== Records for the exercise

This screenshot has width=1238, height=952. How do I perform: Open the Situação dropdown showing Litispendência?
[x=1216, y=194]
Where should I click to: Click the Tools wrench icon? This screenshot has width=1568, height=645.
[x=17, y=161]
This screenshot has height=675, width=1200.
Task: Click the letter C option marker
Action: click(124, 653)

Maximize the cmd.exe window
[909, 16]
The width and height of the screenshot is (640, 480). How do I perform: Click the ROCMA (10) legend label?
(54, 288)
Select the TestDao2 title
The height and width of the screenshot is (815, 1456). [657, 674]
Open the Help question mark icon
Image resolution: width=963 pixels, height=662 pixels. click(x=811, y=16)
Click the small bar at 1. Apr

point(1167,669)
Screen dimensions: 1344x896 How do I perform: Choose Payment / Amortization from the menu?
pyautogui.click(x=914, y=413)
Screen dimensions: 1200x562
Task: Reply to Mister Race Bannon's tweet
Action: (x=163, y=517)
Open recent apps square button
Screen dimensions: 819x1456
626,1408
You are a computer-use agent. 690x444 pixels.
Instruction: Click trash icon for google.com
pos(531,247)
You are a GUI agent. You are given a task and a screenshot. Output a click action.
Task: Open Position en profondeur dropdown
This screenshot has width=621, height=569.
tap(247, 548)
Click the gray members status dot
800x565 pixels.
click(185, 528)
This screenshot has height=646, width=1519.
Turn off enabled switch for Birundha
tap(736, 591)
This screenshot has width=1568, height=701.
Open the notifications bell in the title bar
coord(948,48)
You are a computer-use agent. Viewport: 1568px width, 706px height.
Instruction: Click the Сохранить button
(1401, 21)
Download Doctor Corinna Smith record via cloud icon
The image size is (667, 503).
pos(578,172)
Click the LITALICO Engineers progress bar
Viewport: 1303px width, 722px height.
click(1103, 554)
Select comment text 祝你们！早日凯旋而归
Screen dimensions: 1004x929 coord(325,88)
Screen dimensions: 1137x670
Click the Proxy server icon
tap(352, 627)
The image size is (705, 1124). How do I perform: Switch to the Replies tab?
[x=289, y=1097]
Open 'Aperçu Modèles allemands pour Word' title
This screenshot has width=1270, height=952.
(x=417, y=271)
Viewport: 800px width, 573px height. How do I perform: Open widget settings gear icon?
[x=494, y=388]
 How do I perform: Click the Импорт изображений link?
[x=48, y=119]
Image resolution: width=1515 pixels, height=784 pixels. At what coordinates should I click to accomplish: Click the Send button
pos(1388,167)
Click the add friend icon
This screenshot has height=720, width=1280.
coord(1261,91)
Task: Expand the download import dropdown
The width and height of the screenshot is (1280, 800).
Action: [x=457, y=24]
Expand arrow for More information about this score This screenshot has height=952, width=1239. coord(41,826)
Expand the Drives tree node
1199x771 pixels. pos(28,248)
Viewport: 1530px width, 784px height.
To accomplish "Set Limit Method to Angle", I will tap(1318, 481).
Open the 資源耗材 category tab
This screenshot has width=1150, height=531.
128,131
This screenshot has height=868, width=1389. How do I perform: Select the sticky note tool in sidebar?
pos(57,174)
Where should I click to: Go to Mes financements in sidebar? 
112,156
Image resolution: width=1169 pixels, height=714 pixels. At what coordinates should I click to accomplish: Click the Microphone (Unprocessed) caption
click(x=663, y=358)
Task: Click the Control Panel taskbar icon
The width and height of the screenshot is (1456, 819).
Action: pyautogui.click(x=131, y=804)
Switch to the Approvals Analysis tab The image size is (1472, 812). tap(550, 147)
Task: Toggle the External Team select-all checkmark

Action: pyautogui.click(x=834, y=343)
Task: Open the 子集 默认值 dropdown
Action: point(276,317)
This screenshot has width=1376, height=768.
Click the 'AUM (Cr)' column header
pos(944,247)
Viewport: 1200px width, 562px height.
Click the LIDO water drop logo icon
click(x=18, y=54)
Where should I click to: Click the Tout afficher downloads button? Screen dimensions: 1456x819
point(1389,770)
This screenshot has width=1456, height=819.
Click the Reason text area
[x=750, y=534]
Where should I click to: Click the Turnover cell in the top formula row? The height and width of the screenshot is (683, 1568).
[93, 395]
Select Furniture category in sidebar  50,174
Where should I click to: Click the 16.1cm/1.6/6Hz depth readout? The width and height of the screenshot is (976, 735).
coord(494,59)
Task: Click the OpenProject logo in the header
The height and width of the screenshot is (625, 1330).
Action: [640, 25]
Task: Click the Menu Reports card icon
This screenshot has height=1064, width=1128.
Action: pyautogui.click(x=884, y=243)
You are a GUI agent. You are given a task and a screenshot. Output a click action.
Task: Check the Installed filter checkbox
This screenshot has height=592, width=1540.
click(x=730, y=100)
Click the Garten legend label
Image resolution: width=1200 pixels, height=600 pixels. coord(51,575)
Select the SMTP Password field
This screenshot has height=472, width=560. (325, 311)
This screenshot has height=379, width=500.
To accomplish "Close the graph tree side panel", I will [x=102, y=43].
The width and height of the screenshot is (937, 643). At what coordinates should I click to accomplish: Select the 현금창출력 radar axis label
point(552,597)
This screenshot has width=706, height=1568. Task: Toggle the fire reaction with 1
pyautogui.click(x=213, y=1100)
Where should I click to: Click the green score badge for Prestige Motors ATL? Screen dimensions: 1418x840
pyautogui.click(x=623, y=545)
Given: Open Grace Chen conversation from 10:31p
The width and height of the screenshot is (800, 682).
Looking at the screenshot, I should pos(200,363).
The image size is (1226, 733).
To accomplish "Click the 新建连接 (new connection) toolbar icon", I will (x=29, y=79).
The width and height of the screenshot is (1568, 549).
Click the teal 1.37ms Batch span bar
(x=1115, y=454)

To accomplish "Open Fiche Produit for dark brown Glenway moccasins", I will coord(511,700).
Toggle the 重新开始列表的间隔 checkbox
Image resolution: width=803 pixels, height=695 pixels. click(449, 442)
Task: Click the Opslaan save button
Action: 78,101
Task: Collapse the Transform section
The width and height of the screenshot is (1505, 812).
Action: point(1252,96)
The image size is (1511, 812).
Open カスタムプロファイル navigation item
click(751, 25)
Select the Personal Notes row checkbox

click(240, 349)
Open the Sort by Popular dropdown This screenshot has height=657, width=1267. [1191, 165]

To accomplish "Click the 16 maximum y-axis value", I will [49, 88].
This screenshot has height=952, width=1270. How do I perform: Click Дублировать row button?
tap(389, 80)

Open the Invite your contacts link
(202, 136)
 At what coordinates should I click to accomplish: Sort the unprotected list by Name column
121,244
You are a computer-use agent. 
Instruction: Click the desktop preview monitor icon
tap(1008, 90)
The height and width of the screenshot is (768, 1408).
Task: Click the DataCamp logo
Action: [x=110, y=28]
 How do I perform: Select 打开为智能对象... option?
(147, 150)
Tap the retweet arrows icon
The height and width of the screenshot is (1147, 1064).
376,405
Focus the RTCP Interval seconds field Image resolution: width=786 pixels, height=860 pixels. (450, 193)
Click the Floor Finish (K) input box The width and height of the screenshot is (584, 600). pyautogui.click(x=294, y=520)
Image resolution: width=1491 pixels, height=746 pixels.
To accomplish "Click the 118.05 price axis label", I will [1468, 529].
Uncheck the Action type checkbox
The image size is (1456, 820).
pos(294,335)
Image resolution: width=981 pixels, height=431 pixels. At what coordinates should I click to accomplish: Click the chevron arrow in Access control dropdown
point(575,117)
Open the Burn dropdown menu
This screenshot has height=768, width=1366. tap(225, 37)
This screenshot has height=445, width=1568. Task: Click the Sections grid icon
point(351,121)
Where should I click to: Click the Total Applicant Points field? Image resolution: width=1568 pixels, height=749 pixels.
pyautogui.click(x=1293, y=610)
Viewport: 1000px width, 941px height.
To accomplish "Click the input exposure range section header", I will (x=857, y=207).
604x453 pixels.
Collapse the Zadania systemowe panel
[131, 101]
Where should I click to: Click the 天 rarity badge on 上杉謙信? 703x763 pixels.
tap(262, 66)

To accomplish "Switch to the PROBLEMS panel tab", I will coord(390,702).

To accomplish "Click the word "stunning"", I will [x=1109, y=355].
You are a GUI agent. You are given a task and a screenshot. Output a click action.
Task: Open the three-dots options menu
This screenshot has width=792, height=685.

====

- **Short task**
Copy out the records word for word, beginning at the line containing "Where should I click to: Click the green" and continuing through the line containing "Looking at the".

- **The reply**
Where should I click to: Click the green score badge for Prestige Motors ATL? Screen dimensions: 1418x840
pyautogui.click(x=623, y=545)
Given: Open Grace Chen conversation from 10:31p
The width and height of the screenshot is (800, 682).
Looking at the screenshot, I should pos(200,363).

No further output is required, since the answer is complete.